インターネット上でファイル転送を行う最も基本的な方法の一つにFTP(File Transfer Protocol)があります。ウェブサイトのファイルを公開したり、サーバーとファイルをやり取りしたりする際に今でも広く利用されています。FTPクライアントソフトウェアはたくさんありますが、Windowsに標準搭載されている「コマンドプロンプト(cmd)」を使ってもFTP通信を行うことができます。GUIクライアントのような分かりやすさはありませんが、軽量で手軽に使える点や、自動化できるというメリットがあります。

この記事では、FTPの基本的な仕組みから、Windowsのコマンドプロクト(cmd)を使ったFTPコマンドの具体的な使い方、さらには実践的なテクニックやセキュリティに関する注意点まで、初心者の方でも理解できるよう詳細に解説します。約5000語というボリュームで、FTPコマンドを使いこなすための知識と自信を提供します。

はじめに:FTPの役割とcmdで使う理由

FTP(File Transfer Protocol)は、その名の通り、インターネットなどのネットワークを通じてファイルを転送するためのプロトコルです。クライアント(あなた)がFTPサーバーに接続し、サーバーとの間でファイルをアップロードしたりダウンロードしたり、サーバー上のファイルを操作したりすることができます。

FTPは非常に古くから使われているプロトコルであり、今でも多くのウェブホスティングサービスやファイルサーバーで利用されています。例えば、あなたが作成したウェブサイトのHTMLファイルや画像ファイルをレンタルサーバーにアップロードする際にFTPが使われます。

FTPクライアントソフトウェアには、FileZillaやWinSCPのようなGUIを持つものが一般的で使いやすいですが、Windowsに標準で備わっているコマンドプロンプト(cmd)でもFTPの機能を利用できます。cmdのFTPコマンドを使う主なメリットは以下の通りです。

  • 追加のインストール不要: Windowsが入っていればすぐに使えます。
  • 軽量: 専用クライアントに比べて起動や動作が軽快な場合があります。
  • スクリプトによる自動化: 一連のFTP操作をテキストファイル(バッチファイルなど)に記述しておき、自動的に実行させることができます。これは、定期的なバックアップや大量のファイル転送などに非常に便利です。

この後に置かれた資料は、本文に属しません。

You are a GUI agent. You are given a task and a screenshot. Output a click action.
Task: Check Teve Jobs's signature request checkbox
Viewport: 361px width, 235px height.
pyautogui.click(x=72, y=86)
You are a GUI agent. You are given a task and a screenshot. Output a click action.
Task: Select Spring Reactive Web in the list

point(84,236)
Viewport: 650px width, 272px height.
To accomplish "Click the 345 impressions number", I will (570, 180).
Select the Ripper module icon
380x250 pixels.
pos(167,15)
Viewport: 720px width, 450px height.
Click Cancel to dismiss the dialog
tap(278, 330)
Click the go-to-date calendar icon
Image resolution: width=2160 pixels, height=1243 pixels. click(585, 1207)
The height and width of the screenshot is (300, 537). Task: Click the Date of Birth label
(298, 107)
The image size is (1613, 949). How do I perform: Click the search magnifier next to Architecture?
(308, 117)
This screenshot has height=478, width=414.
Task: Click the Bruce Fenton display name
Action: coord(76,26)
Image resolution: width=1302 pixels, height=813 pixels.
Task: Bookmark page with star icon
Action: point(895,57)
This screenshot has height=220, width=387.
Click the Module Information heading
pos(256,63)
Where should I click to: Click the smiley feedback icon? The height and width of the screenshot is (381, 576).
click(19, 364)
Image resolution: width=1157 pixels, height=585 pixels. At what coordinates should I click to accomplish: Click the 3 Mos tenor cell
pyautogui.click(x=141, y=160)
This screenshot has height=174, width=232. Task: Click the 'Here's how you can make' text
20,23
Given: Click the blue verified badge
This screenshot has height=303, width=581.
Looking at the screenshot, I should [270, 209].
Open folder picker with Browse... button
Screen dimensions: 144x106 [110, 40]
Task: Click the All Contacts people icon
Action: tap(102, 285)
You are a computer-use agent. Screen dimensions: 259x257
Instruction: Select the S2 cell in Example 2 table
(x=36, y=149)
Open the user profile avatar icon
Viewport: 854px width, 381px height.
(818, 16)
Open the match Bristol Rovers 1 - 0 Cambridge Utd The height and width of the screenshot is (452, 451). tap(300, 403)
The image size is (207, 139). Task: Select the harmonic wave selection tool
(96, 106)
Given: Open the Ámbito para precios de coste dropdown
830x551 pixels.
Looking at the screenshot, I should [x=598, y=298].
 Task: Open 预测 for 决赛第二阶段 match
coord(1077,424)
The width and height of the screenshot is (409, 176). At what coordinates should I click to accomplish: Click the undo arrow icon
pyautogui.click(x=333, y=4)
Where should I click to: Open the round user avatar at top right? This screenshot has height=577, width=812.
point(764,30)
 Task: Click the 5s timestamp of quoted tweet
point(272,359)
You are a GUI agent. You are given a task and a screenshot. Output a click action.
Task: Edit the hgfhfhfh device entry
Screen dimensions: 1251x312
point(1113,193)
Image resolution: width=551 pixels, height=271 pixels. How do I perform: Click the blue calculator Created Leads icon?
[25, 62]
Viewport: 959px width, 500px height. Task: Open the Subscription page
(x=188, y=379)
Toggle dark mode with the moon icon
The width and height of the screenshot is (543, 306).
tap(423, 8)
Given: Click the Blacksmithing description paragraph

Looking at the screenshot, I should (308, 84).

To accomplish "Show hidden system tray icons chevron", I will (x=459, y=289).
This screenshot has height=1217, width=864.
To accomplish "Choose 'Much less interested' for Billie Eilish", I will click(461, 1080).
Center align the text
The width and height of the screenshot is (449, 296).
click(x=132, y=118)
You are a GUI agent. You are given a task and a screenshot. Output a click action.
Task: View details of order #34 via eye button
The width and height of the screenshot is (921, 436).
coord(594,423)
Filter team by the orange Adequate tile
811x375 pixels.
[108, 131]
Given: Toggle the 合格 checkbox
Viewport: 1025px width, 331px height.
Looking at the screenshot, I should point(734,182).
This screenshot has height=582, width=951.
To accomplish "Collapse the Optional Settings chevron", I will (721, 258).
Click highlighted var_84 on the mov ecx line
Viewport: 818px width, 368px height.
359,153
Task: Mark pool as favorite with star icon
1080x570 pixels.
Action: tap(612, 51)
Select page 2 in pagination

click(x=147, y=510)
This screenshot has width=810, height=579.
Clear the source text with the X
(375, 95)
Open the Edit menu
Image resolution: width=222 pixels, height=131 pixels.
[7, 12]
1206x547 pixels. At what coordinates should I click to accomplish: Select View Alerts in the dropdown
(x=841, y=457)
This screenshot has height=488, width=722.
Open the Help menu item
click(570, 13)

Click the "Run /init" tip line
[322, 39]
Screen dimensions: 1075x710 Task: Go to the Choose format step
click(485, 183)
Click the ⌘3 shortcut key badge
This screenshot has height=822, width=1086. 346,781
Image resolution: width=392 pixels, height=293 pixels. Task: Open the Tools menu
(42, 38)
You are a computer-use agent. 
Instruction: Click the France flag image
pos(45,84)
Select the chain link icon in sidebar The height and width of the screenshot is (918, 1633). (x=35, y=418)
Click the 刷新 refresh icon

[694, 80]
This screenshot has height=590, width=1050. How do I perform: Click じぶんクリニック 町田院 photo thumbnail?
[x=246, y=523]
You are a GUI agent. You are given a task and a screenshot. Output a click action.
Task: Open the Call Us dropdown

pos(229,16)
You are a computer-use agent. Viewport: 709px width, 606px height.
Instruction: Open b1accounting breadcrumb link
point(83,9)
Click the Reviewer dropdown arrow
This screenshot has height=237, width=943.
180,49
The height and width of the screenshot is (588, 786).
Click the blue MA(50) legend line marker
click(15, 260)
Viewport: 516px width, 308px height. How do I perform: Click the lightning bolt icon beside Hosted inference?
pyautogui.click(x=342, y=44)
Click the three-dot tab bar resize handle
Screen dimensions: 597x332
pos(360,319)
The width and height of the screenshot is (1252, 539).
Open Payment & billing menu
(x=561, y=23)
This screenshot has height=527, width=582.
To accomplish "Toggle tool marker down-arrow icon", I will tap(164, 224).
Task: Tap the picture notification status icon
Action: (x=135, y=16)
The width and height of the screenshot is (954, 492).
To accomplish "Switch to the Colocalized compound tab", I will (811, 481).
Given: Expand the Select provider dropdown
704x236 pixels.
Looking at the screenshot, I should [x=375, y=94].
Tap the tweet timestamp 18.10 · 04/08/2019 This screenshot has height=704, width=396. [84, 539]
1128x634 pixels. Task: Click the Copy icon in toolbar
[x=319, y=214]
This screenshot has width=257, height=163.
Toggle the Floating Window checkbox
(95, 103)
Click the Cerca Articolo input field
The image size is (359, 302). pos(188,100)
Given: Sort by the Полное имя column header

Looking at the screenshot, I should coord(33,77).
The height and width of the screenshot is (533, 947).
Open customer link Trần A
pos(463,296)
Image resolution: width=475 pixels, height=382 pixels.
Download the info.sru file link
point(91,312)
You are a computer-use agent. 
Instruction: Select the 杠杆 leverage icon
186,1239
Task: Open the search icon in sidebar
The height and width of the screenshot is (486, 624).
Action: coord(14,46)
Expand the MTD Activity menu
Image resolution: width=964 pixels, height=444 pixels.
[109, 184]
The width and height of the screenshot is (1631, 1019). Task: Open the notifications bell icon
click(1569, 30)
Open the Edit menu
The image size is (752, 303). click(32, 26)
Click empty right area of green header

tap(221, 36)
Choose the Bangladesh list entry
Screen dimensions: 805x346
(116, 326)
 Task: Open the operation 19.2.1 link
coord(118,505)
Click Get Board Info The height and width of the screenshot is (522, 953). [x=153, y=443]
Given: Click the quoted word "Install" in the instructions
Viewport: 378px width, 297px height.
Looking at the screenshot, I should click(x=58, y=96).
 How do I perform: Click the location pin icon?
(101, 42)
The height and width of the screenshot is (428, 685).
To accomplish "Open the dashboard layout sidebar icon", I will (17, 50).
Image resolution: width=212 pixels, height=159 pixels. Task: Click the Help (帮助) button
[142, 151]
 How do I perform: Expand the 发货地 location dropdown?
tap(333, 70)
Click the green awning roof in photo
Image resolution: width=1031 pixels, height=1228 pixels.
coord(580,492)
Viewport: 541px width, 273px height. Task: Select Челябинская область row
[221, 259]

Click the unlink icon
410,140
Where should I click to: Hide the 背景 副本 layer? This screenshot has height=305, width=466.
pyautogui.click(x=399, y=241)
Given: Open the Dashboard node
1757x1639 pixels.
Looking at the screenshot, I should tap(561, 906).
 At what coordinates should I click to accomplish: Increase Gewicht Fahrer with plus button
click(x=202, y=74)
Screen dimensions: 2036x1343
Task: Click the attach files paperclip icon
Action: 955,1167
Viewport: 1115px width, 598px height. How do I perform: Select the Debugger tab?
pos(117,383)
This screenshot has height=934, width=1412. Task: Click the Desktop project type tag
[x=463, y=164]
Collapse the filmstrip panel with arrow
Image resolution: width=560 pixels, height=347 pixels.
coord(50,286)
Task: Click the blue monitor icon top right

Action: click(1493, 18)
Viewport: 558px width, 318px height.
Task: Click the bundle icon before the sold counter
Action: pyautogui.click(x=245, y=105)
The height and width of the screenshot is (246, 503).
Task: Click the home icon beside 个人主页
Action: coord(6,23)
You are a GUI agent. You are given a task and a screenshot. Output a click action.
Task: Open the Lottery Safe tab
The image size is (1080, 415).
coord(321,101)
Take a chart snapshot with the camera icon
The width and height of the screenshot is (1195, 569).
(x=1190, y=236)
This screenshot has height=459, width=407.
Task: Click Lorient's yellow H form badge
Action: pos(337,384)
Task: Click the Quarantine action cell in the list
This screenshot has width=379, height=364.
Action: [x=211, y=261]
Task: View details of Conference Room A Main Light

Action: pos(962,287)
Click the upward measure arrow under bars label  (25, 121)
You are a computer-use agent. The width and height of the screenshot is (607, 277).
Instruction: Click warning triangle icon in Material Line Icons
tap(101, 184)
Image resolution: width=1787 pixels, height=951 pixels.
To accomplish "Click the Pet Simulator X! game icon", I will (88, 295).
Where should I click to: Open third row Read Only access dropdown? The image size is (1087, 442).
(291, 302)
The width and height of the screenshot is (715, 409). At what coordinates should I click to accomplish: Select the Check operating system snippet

この記事では、このcmdのFTPコマンドに焦点を当て、その使い方を徹底的にマスターすることを目指します。

FTPの基本概念:仕組みを知ろう

FTPコマンドを効果的に使うためには、FTPがどのように動作するのか、基本的な概念を理解しておくことが役立ちます。

クライアントとサーバーの関係

FTPは「クライアント・サーバーモデル」という通信の基本形を採用しています。

  • FTPサーバー: ファイルを保管しているコンピューターです。クライアントからの要求を受けて、ファイルの提供や受け入れを行います。例えば、レンタルサーバーや社内のファイルサーバーなどがこれにあたります。
  • FTPクライアント: ファイル転送を要求する側のコンピューターです。あなたの使っているパソコンがこれにあたります。GUIのFTPクライアントソフトや、今回学ぶcmdのFTPコマンドなどがFTPクライアントにあたります。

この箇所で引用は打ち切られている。